EXERCISE DIRECTIONS: Your answer must be the exact lines from the one holding "You are a computer-use" through the end of the entries, with no pictures.

Saved entries:
::::::::

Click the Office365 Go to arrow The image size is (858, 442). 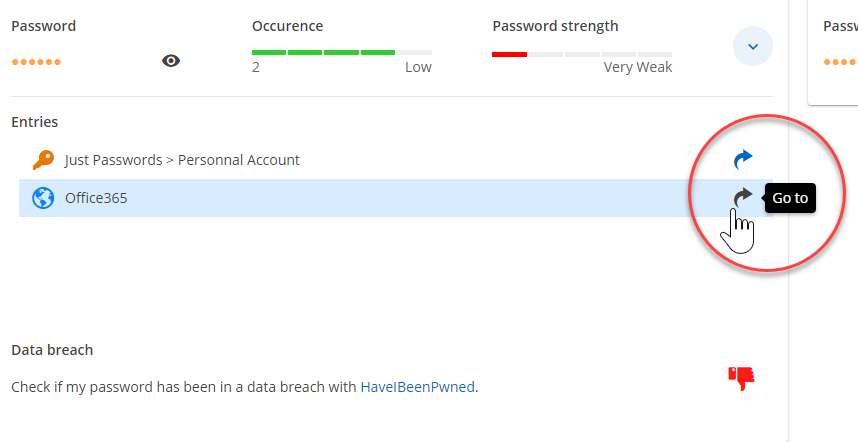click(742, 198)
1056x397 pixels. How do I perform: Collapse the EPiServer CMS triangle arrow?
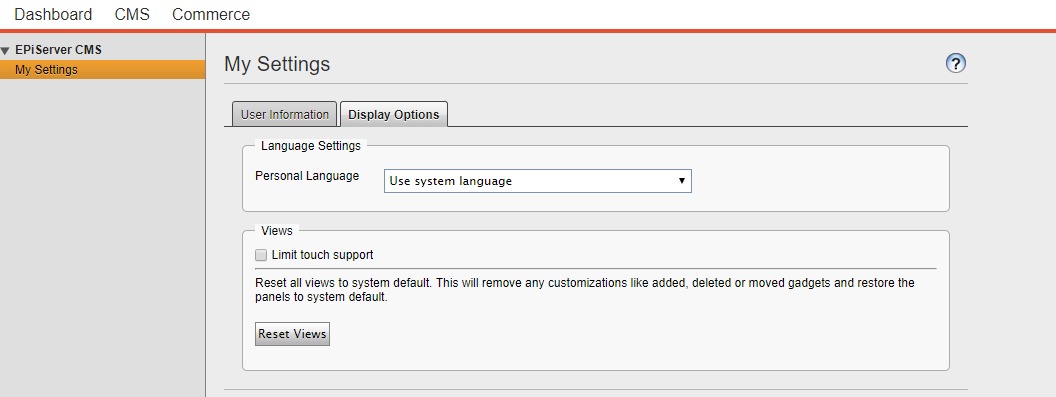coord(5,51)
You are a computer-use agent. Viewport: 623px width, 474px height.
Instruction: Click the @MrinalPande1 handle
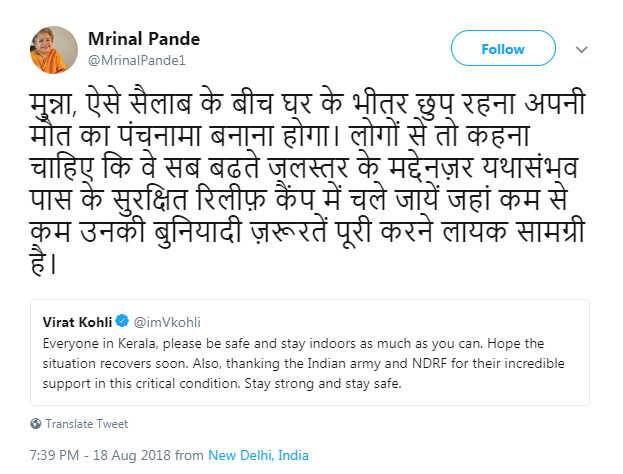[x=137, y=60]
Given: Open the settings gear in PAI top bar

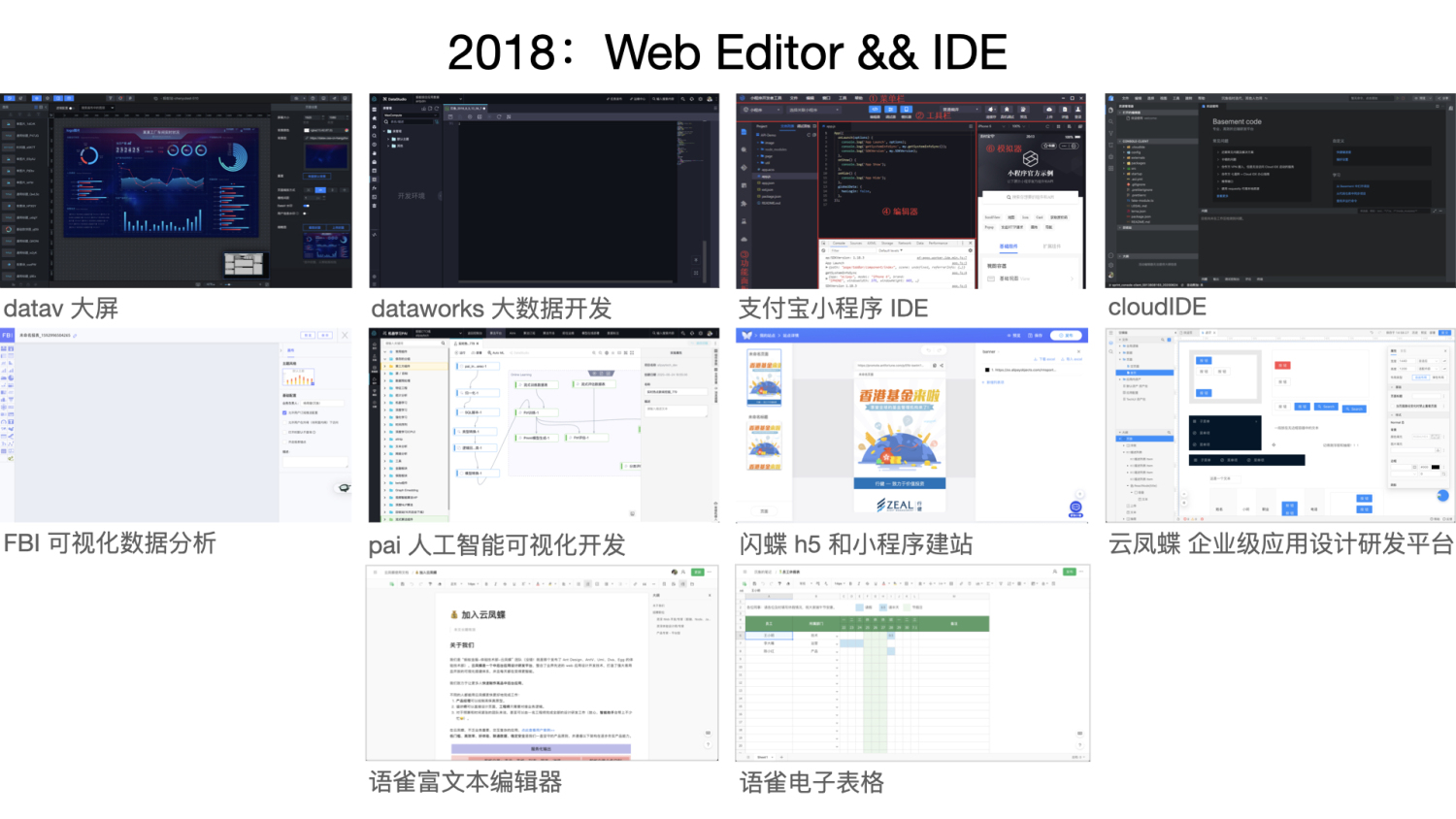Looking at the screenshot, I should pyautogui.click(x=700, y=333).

::::::::

SOLUTION:
You are a computer-use agent. Viewport: 623px width, 474px height.
Instruction: Click the @MrinalPande1 handle
[x=137, y=60]
Given: Open the settings gear in PAI top bar

Looking at the screenshot, I should pyautogui.click(x=700, y=333).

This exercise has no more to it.